**ASSIGNED TASK 1**
Using the incident response runbook, answer each question on its own line, marked (a), (b), and (c).
(a) When was the runbook last updated?
(b) Under the published rule, which workflow do non-outage requests stay in?
(c) Which subject marker should an incident thread include when it applies?
**ASSIGNED TASK 2**
Continue the incident response runbook from where it stops.

**TEXT SHOWN**
....................

Technical Standards

Incident response runbook

Updated March 2026 7 min read

Incident response runbook defines outage handling for hosted services. It follows the published rule: confirmed outage and critical incidents are handled 7/24, while non-outage requests remain in business-hour workflow.

Classification

ClassTypical conditionHandling model
Outage / criticalSite unreachable, critical function unavailableImmediate triage in 7/24 mode
Degraded but livePartial failures or performance issuesBusiness-hour diagnosis and mitigation plan
Routine requestFeature ask, advisory, non-urgent changePlanned and scoped workflow

Response flow

01
Open one incident thread
Include domain, timestamp, visible symptom, and [OUTAGE] subject marker if applicable.
02
Confirm outage scope
Validate whether impact matches outage/critical criteria or routine-scope issue.

....................

**DATASET**
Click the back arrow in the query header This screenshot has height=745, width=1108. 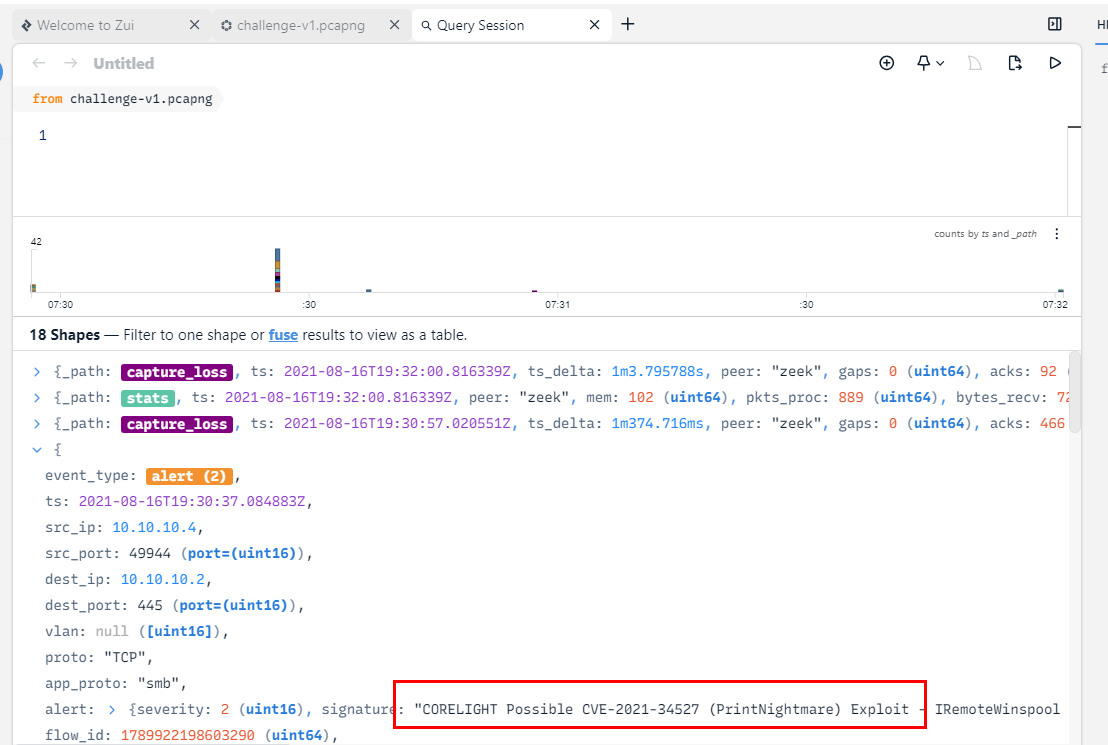coord(39,63)
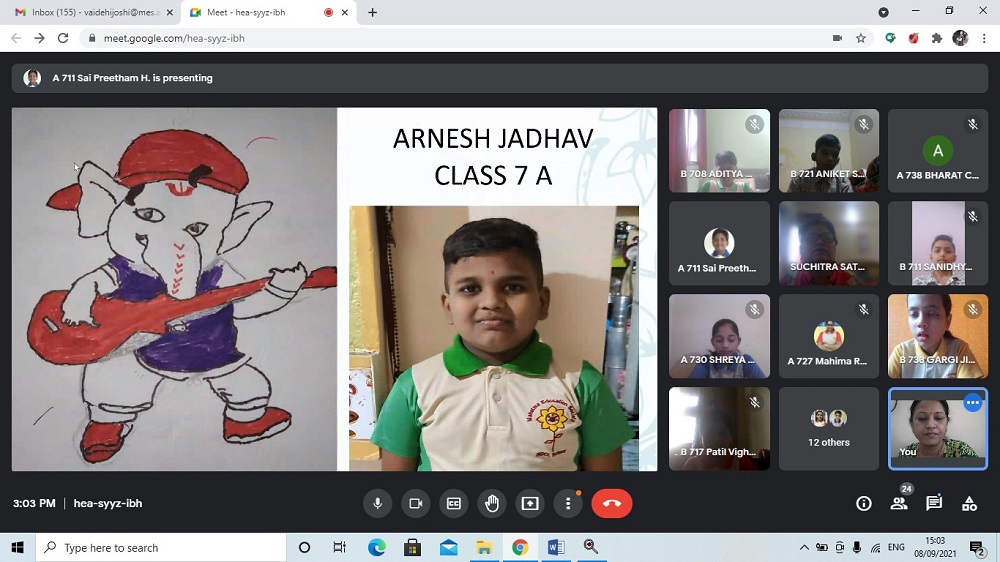Bookmark this page with the star icon
Viewport: 1000px width, 562px height.
pyautogui.click(x=861, y=38)
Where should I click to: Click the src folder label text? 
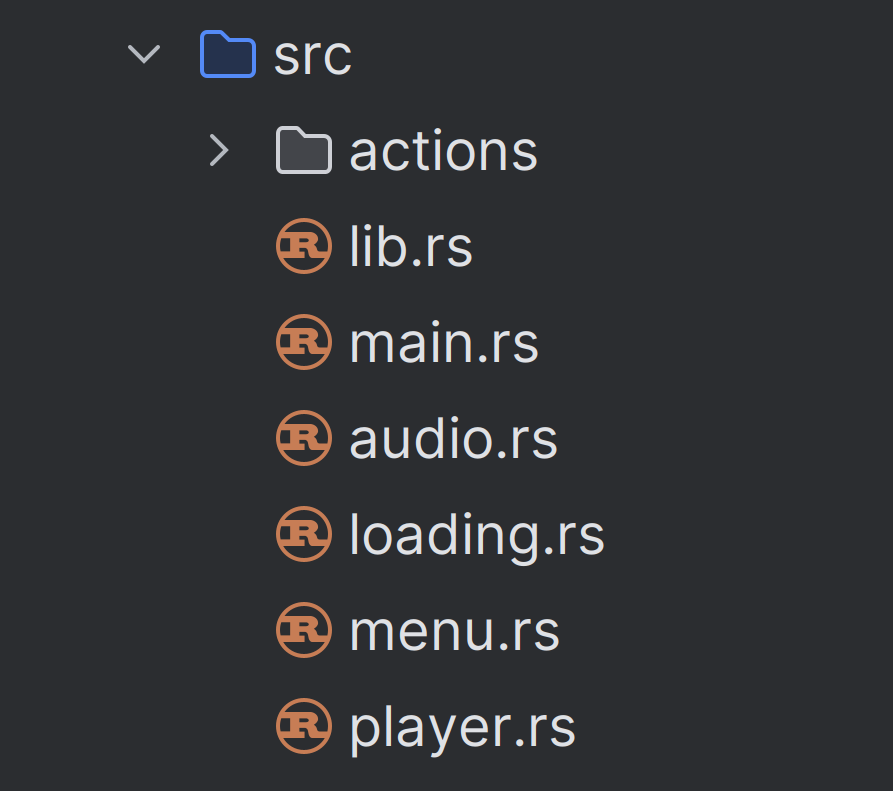(311, 55)
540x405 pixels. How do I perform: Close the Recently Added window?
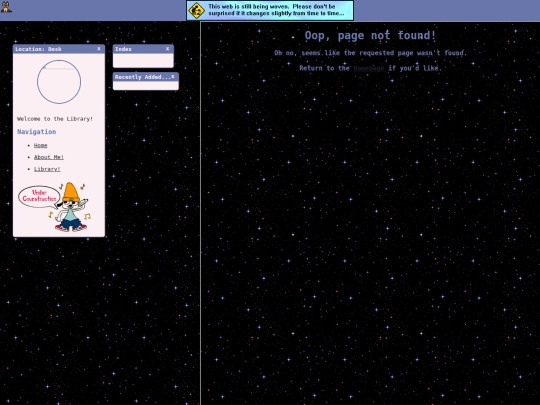173,77
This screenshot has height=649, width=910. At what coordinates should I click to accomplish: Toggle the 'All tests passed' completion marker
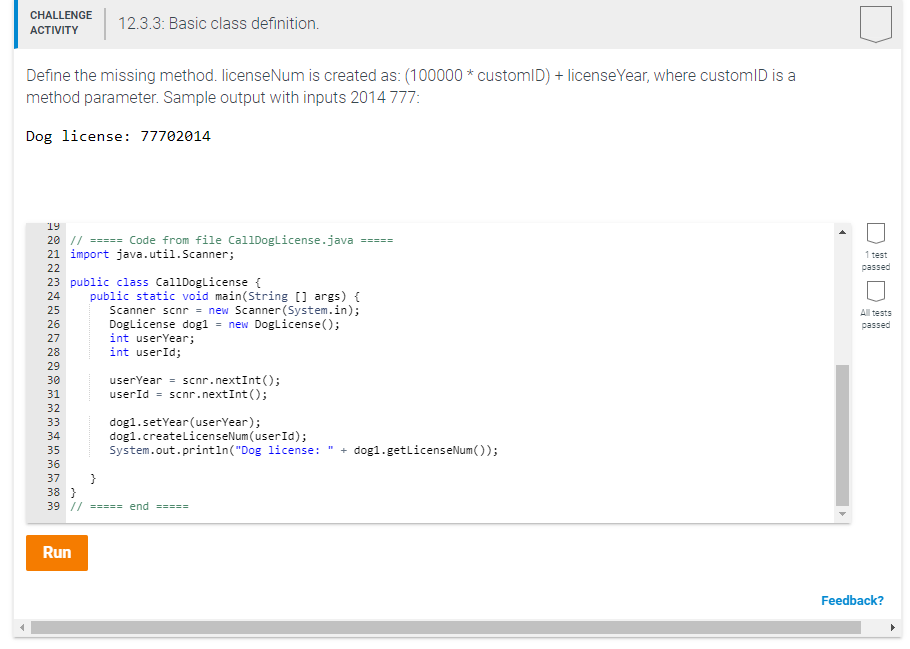pyautogui.click(x=875, y=290)
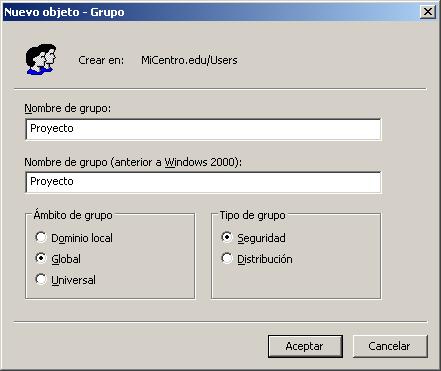Switch group type to Distribución
This screenshot has width=441, height=371.
[257, 259]
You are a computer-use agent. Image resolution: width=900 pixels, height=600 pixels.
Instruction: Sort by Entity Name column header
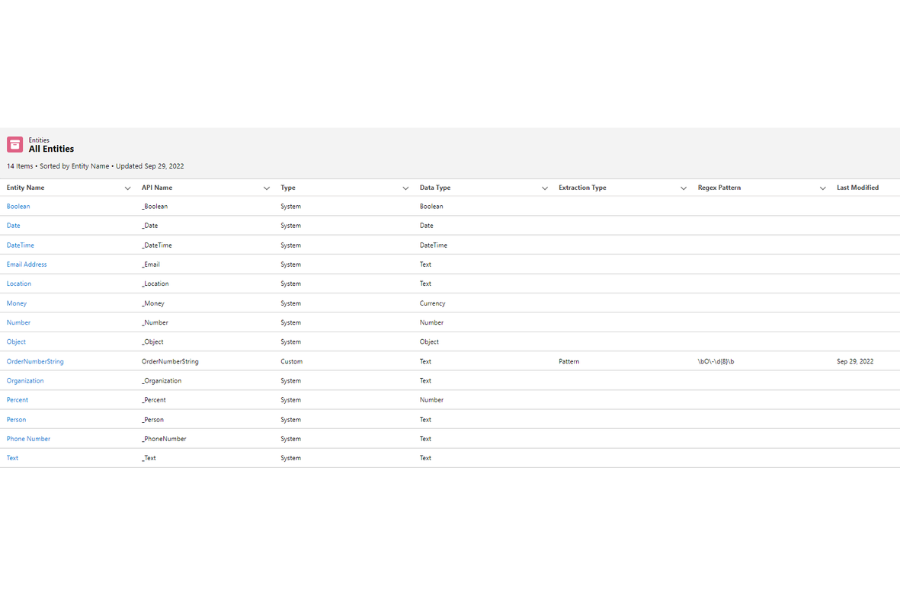coord(26,188)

....................

**RESULT 1**
(a) March 2026
(b) The business-hour workflow
(c) [OUTAGE]

**RESULT 2**
03
Contain and restore
Apply rollback or mitigation to return service to stable state.
04
Close with written summary
Share timeline, action log, and follow-up controls in the same thread.

Communication pattern

  • Keep one thread per event; do not split updates across channels.
  • Share verified facts first, then assumptions labeled clearly.
  • Track key actions with timestamps for post-incident review.
Outage markerFor Kernel Host outage events, use [OUTAGE] in the subject line. This is the documented trigger for immediate 7/24 handling.